The best managers don’t micromanage. They leave room for individual initiative and creativity to achieve the desired result.
This approach has led New York characters and enterprises to command the pinnacles of finance, media and the creative arts.
Washington, on the other hand, is ruled by the bureaucrat’s mentality. Armies of paper pushers churn out reams of regulations covering ever-expanding realms of human activity with the cement of specific rules citizens must follow to the letter.
Tell a bureaucrat his rules aren’t producing cleaner air, healthier food or fewer car accidents, and you can hear the response, “But did you follow the rules? That’s what’s important.”

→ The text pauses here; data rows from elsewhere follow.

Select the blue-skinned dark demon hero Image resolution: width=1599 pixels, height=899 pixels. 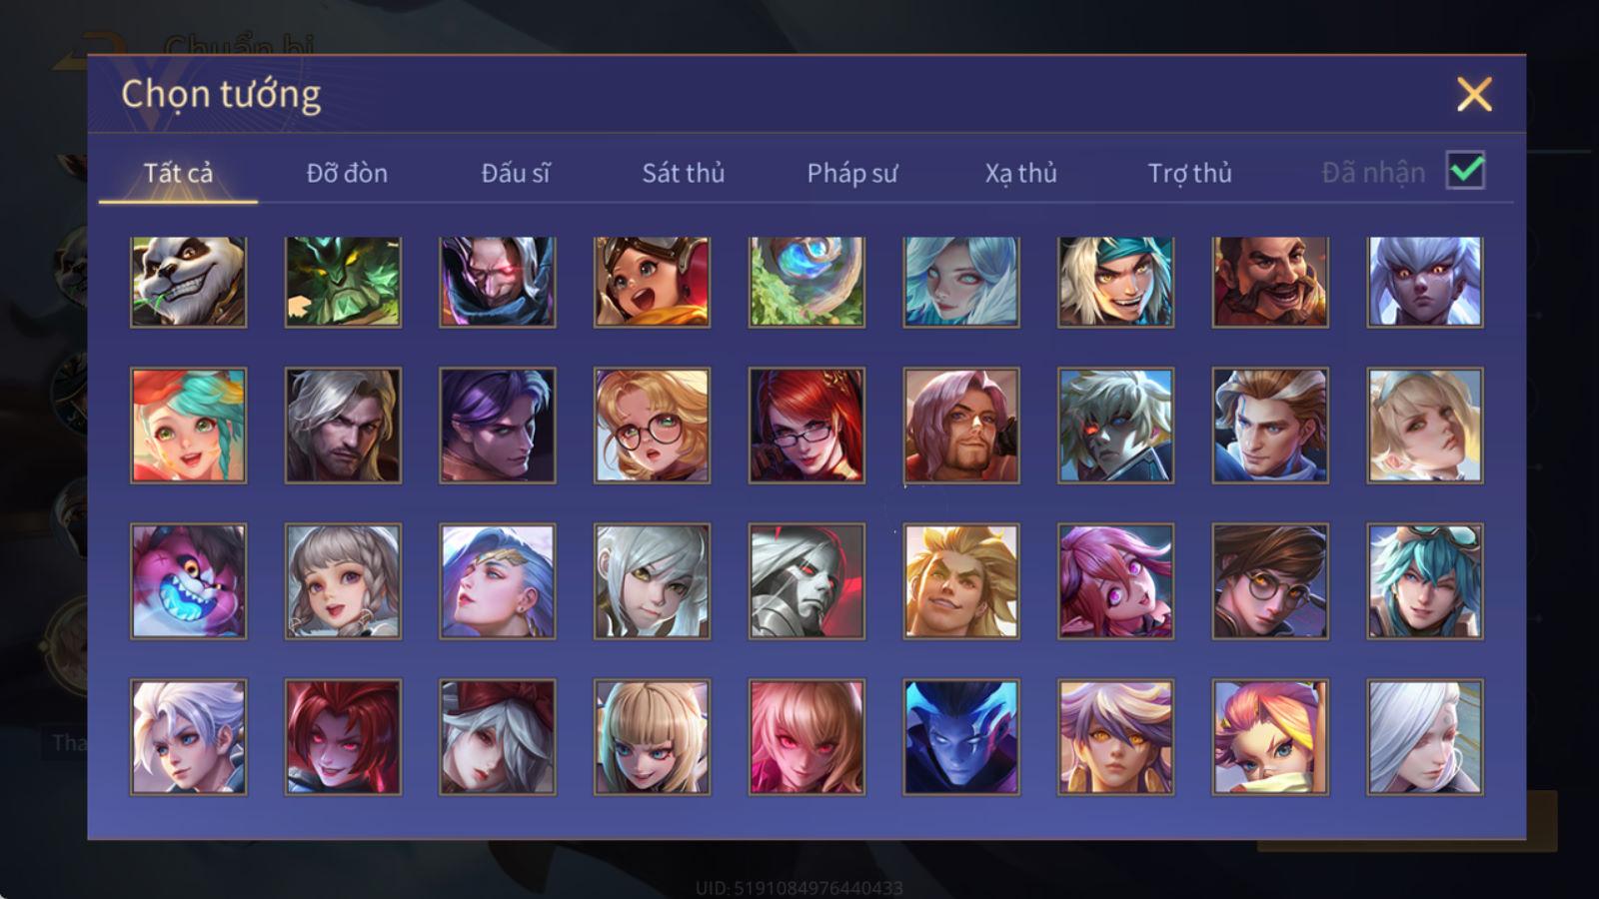coord(961,737)
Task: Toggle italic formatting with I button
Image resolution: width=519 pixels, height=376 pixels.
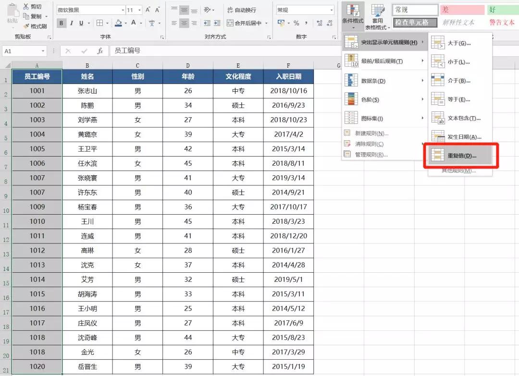Action: 72,23
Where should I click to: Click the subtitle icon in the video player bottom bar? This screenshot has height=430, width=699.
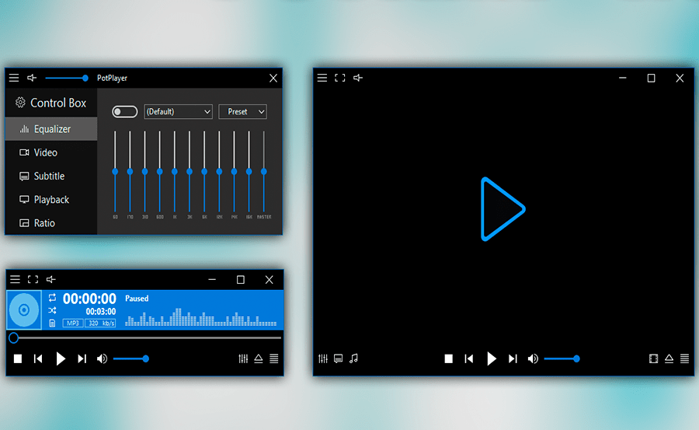(x=338, y=358)
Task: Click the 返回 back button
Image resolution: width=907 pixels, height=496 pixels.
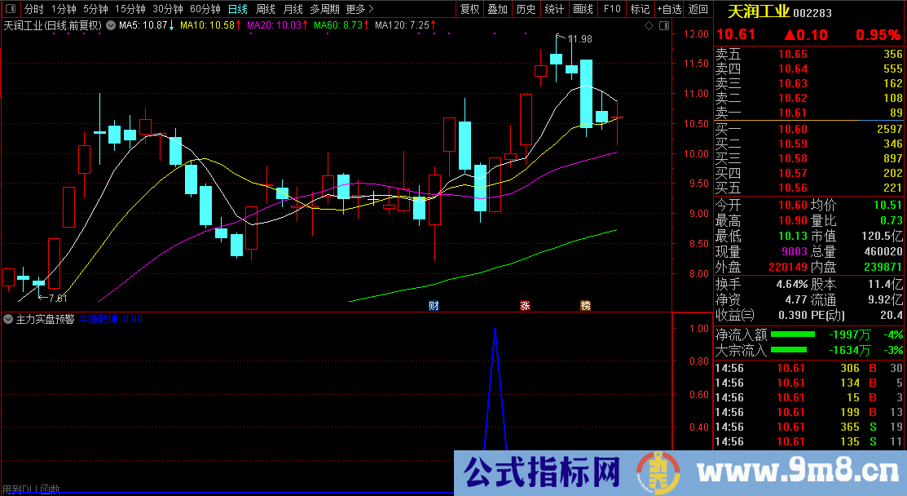Action: point(698,9)
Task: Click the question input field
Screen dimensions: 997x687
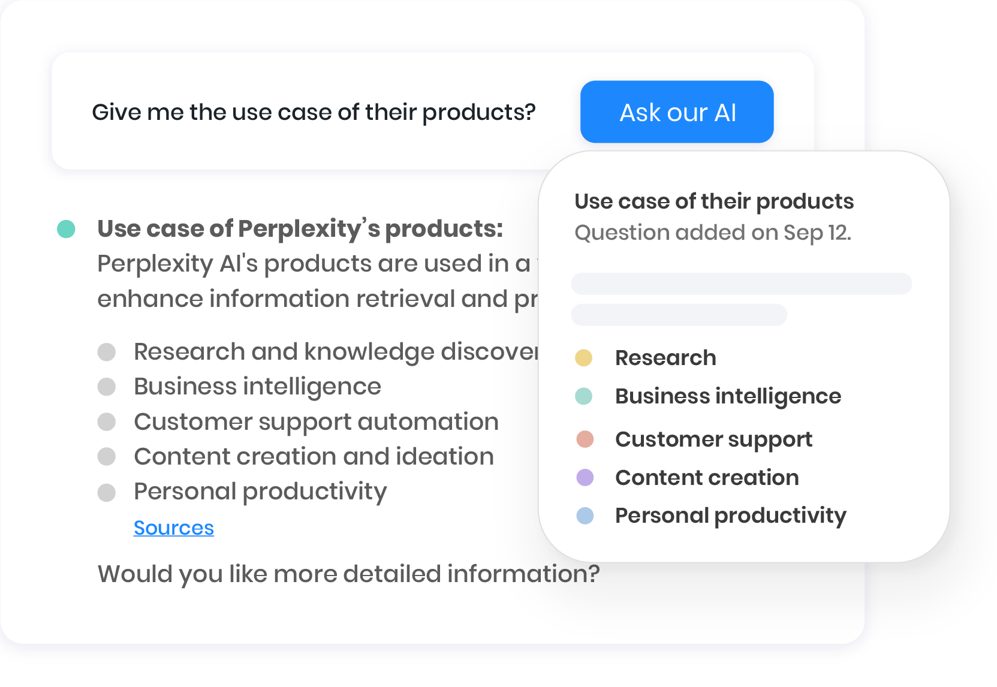Action: click(313, 112)
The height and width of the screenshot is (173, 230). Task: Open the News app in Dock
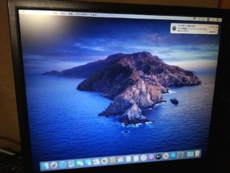coord(166,156)
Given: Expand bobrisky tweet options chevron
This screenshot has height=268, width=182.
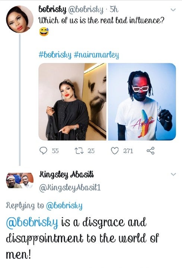Looking at the screenshot, I should click(173, 10).
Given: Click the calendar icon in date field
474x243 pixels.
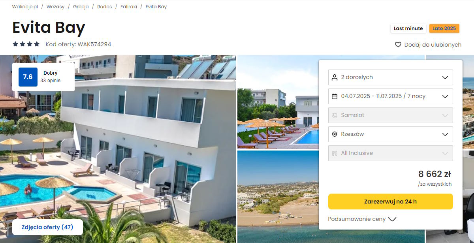Looking at the screenshot, I should tap(335, 96).
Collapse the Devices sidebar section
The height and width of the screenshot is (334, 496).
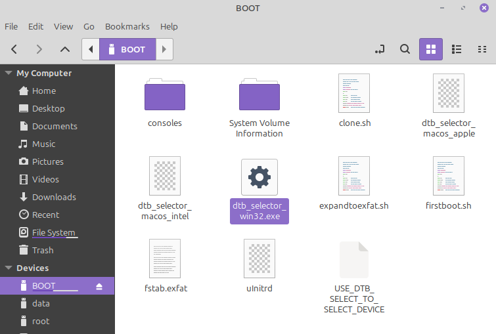[x=8, y=268]
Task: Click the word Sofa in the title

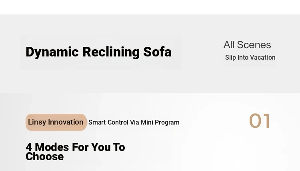Action: click(157, 52)
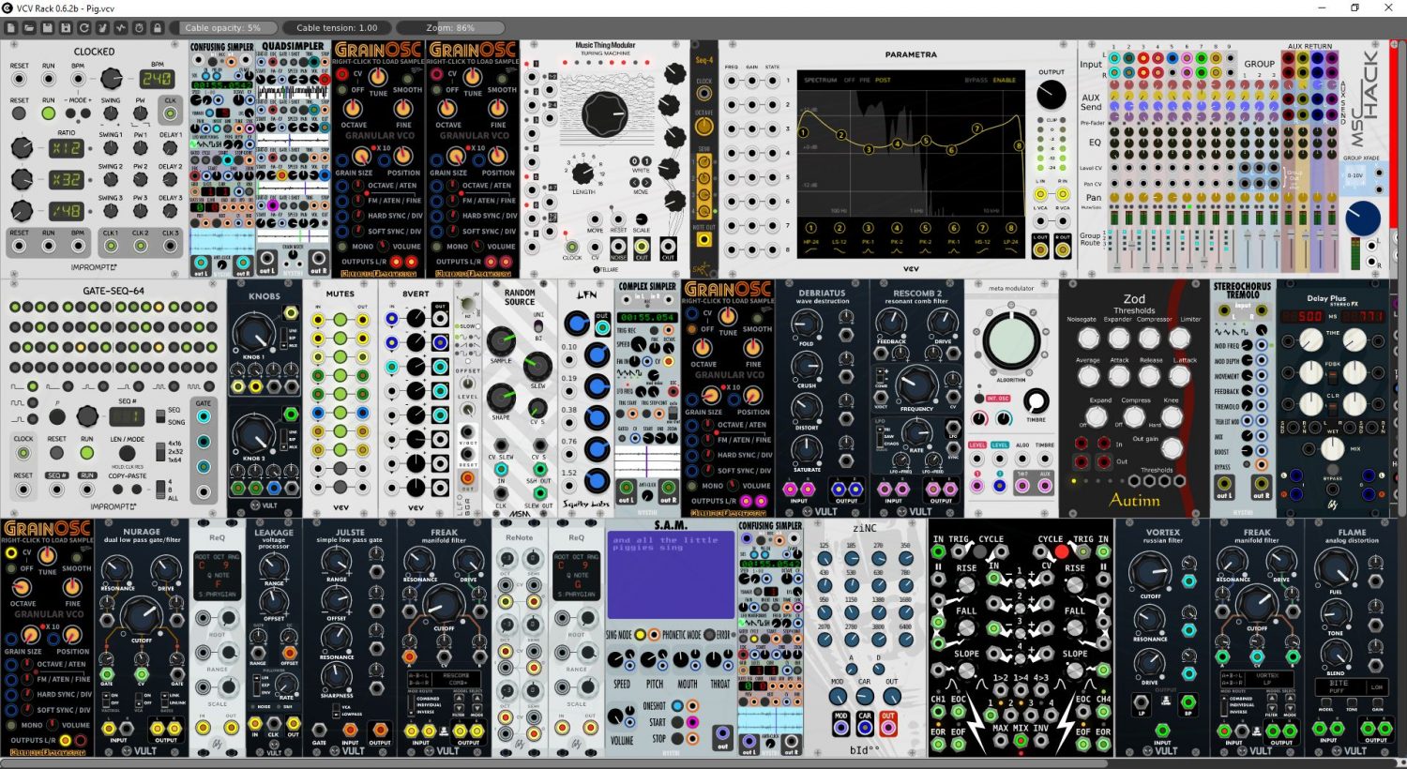Click the Revert patch circular arrow icon
Image resolution: width=1407 pixels, height=769 pixels.
point(84,28)
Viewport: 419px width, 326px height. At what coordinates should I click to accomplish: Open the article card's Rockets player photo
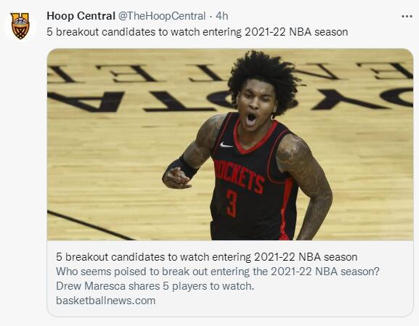click(230, 144)
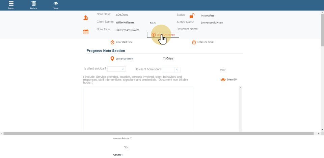Click the Select ISP label

[232, 80]
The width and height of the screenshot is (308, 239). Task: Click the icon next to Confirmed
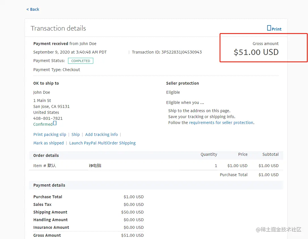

This is the CYA culture where what matters is adhering to procedure rather than getting results.
World War II gave the Greatest Generation first-hand experience with the mode of thought and action, or no-think and inaction, that produced the cautionary tale of Capt. Rochefort and informed the adventures of Sgt. Bilko.
But a new generation (or two) came along. The bureaucratic mindset has grown more entrenched in our society as large swathes of American business came to be dominated by the finance and marketing departments of depersonalized giant corporations rather than swashbuckling empire builders like Andrew Carnegie, Thomas Edison and Henry Ford.
Donald Trump is a New York businessman cut from the same cloth as those titans of an earlier era, the men who made America the greatest economic power in history.
While Washington academics, ideologues and bureaucrats ponder theory and process, Trump wants results: Make America Great Again.
And by setting an unmistakable goal, he takes us a long way toward achieving it.